Greetings from Louisiana rice country! This year, the blog will concentrate research conducted at the LSU AgCenter Rice Research Station, in addition to showing the progress of a 6-acre field of rice planted March 19 to produce foundation seed. We encourage your comments and thoughts to help improve this online tool. If you would like a photograph of a particular piece of equipment or a better explanation of a process, let us know.

Wednesday, May 30, 2007

Rice crop in transition

The rice crop in the blog field has entered a critical stage, according to Dr.

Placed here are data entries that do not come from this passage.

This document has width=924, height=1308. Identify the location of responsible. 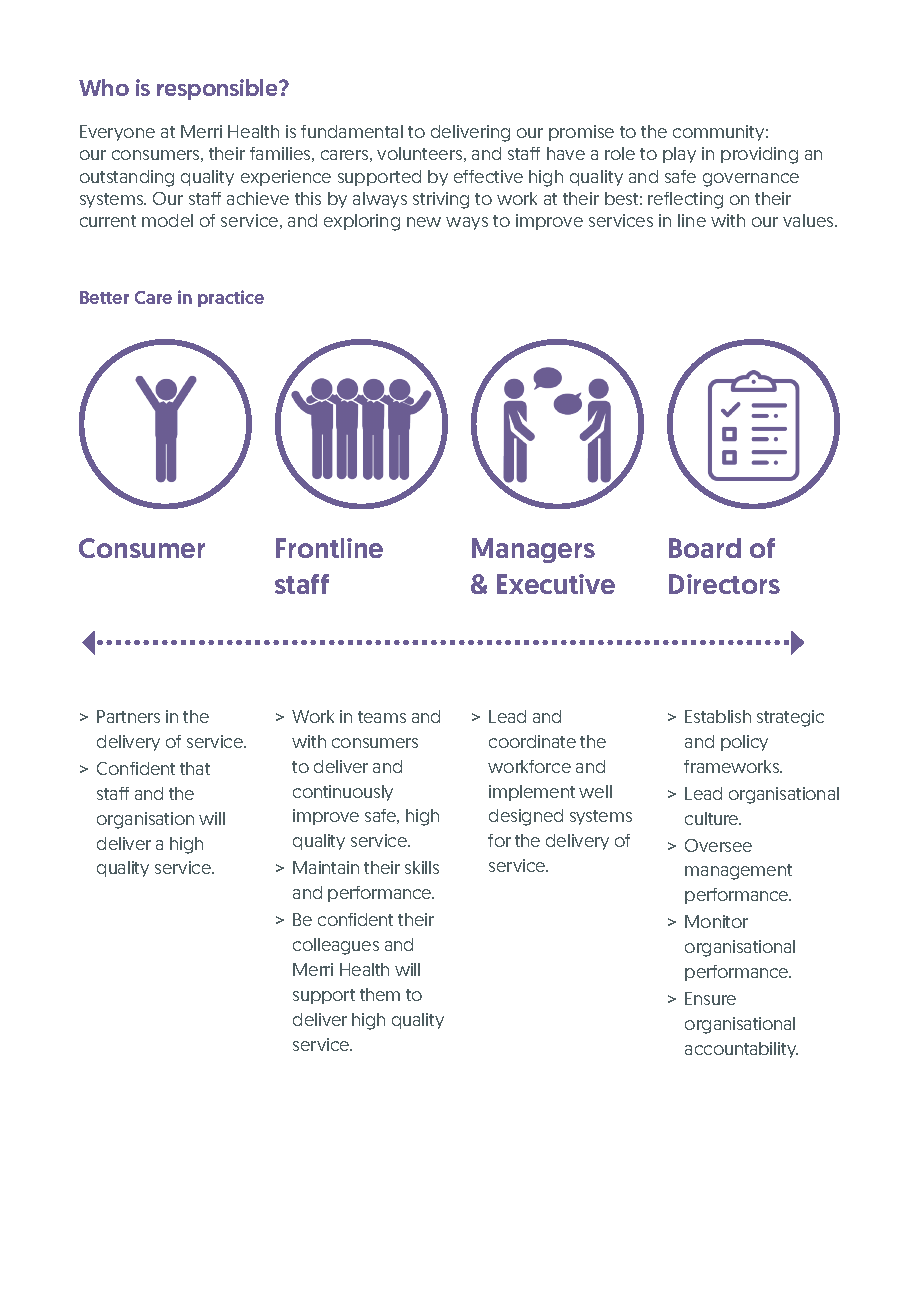
(219, 89).
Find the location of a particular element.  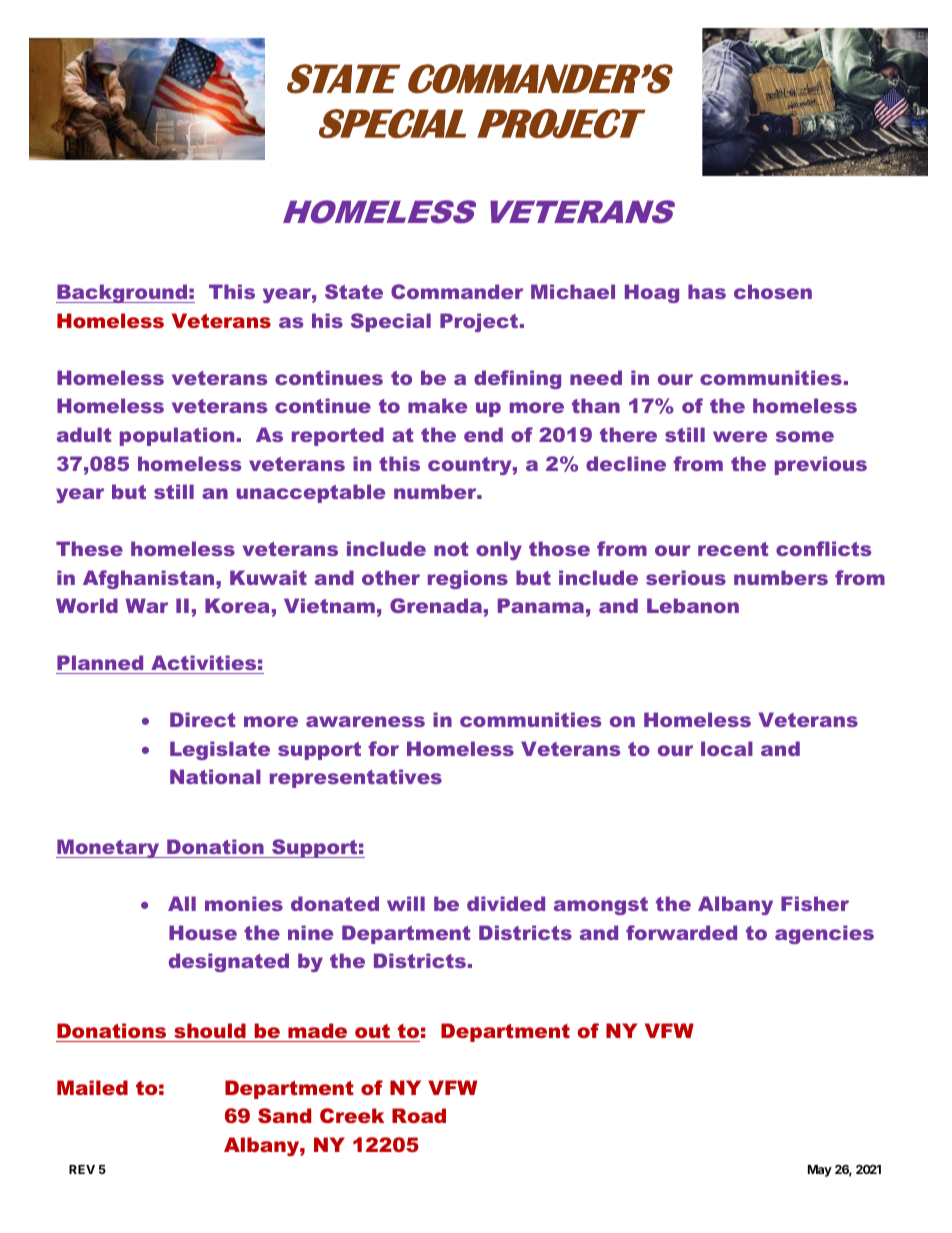

May is located at coordinates (820, 1171).
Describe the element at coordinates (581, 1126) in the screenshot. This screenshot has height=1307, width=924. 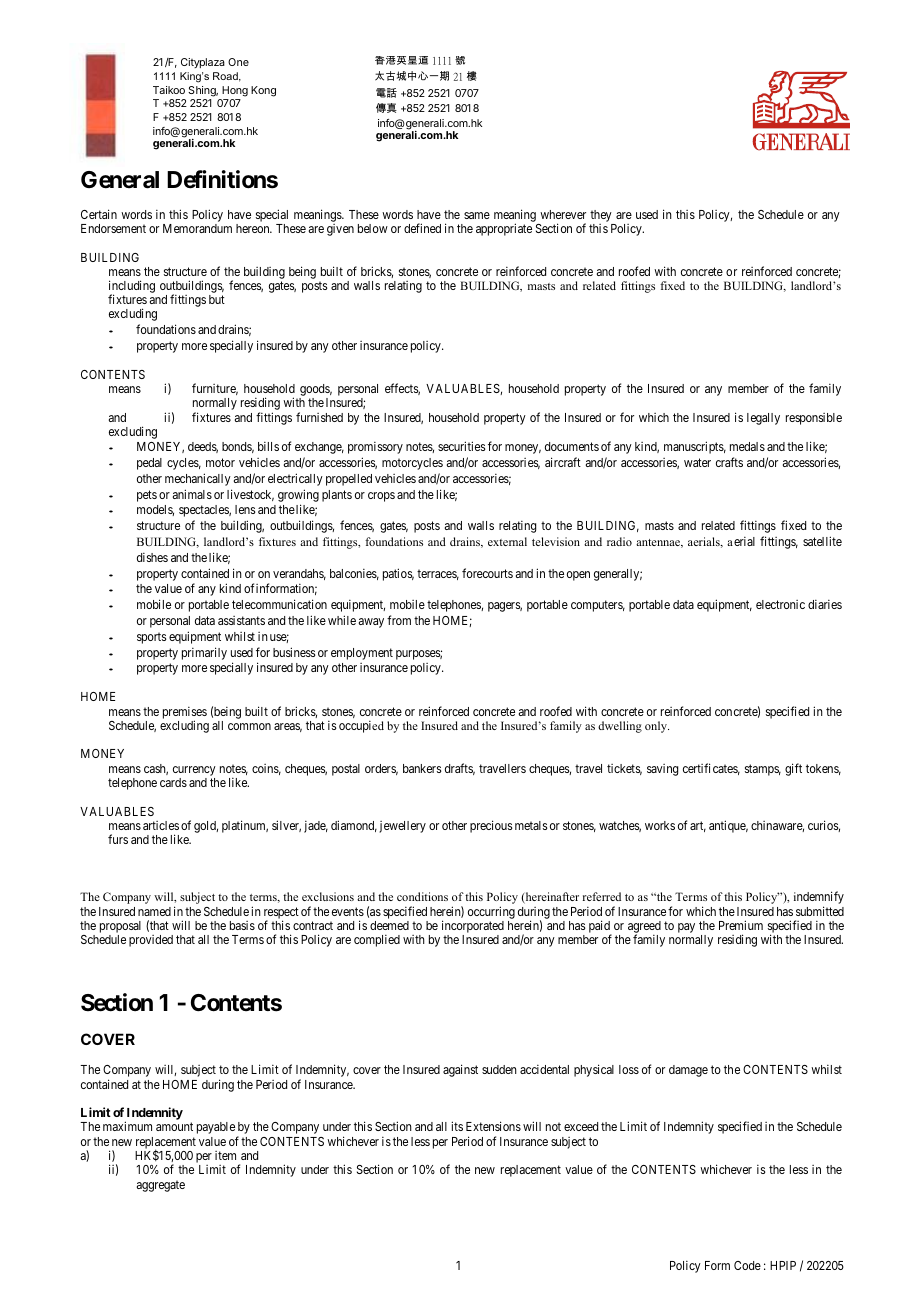
I see `exceed` at that location.
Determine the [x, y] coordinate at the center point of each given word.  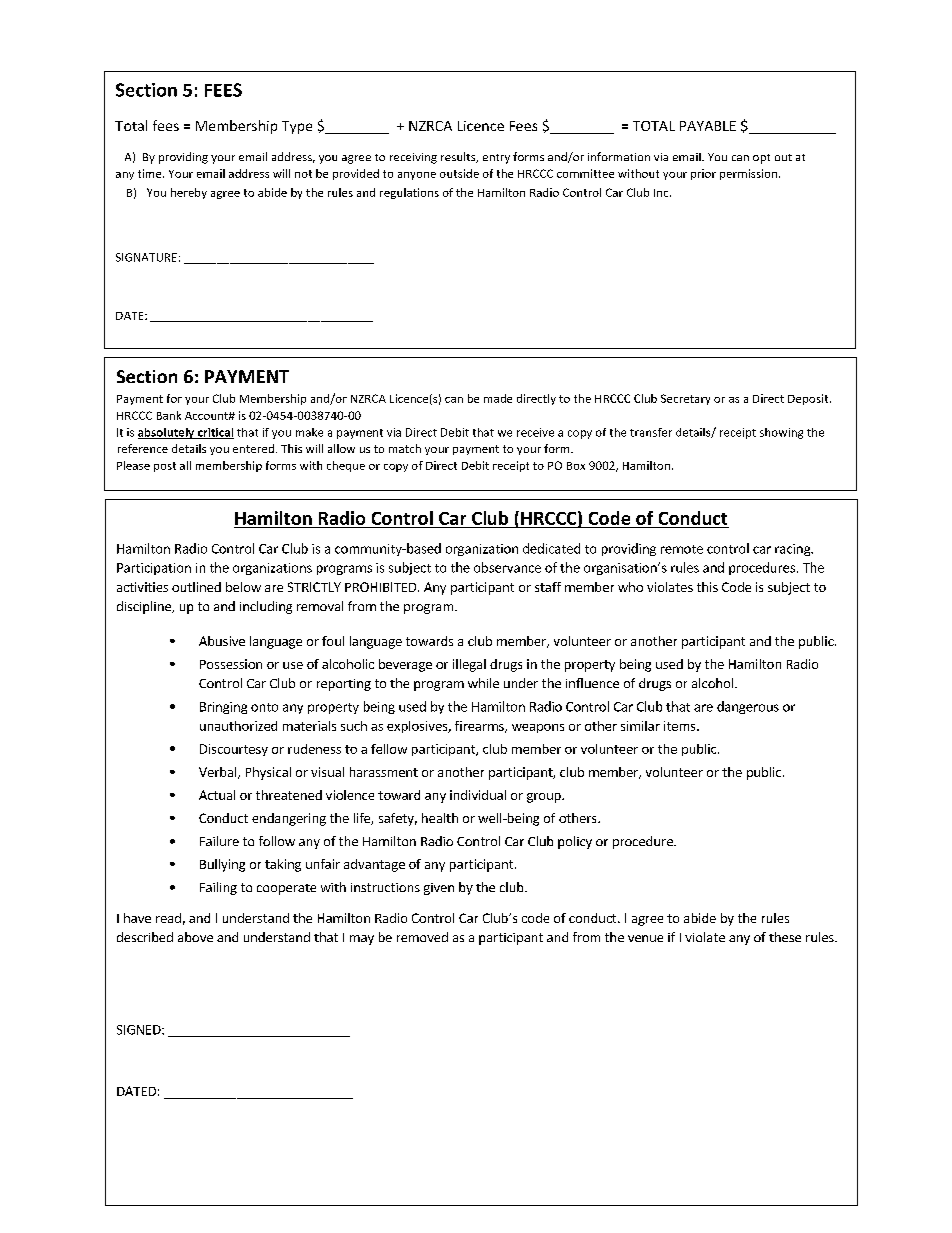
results [459, 157]
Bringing [223, 708]
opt [761, 159]
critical [215, 433]
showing [781, 433]
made [498, 398]
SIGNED [140, 1030]
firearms [480, 727]
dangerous [748, 707]
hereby [189, 193]
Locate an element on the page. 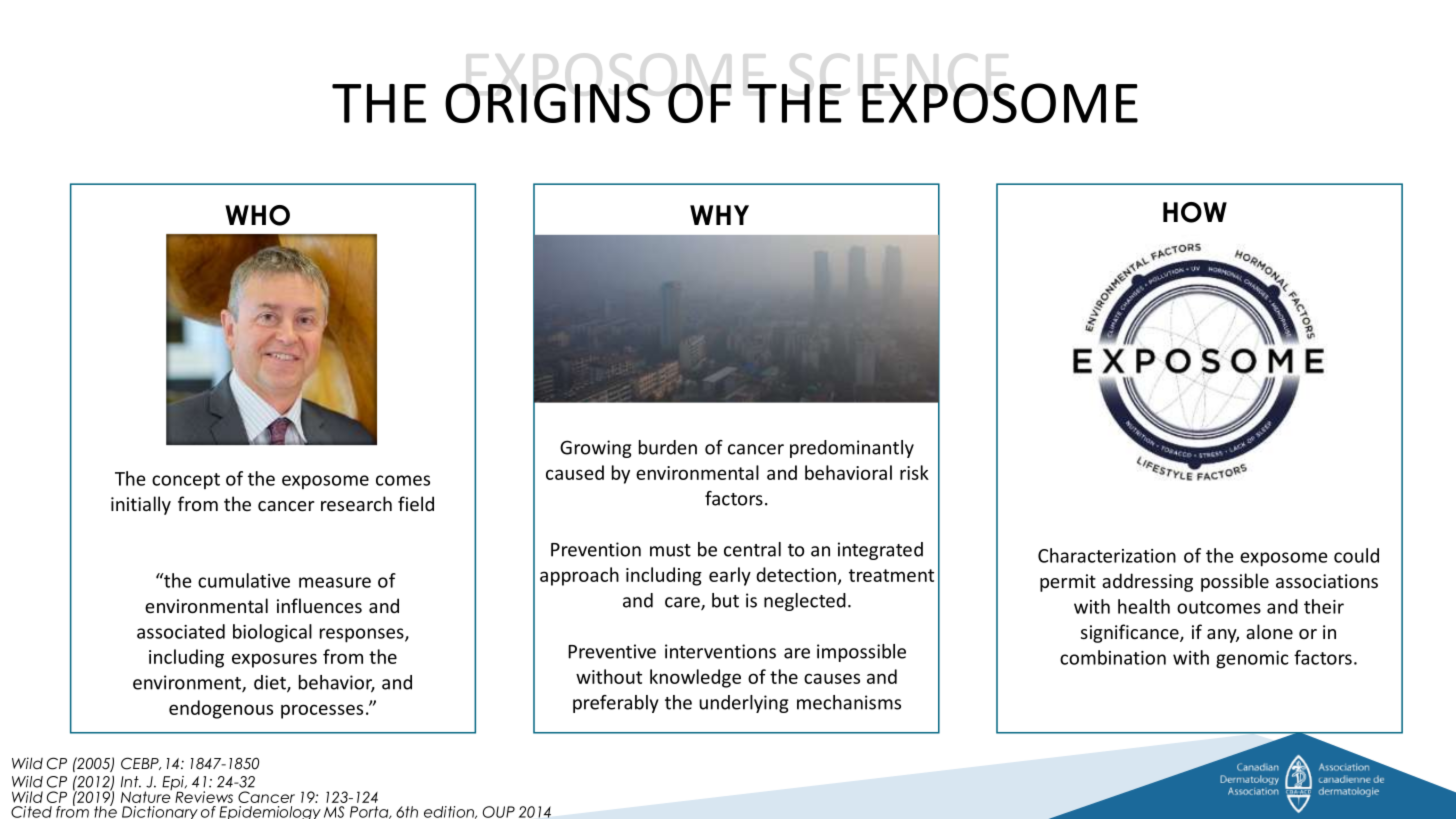 The width and height of the page is (1456, 819). OUP is located at coordinates (499, 812).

Richard Dunand, LSU AgCenter plant physiologist at the Rice Research Station.
After dissecting a plant, in the photo at left, he concluded that the crop has probably grown beyond the vegetative stage and entered the early phase of the reproductive stage. Dunand said the plants within the next week should reach panicle differentiation when the developing panicle, where the rice kernels will develop, can be found inside the plant with the unaided eye.
The initial stage of the reproductive phase is green ring, distinguished by a distinct green ring around the first white node of the plant just above the root structure, but Dunand concluded that the crop has moved beyond that stage.
Determining the reproductive stage is important for three reasons.
First, Dunand explained, it’s around this point that nitrogen fertilizer has its last chance to be effective. (The field received a top-dressing of fertilizer, as detailed in the previous entry.)\
Second, by this time, fields that were drained to control rice water weevils, and to reduce straighthead, a condition that results in panicles developing with little or no grain, should be reflooded.
And third, as the reproductive stage progresses, the window starts closing on the opportunity to spray 2,4-D herbicide.
As a plant enters the reproductive stage, it tends to curtail tillering, Dunand said.
And a field that has been seeded at a low rate as this one has at 42 pounds an acre, tends to compensate for the low plant population by remaining in the vegetative stage longer and tillering more than a field planted at a higher seeding rate.
Shown to the right is a dissected plant. The tip of the knife is pointing at the area where the panicle will develop.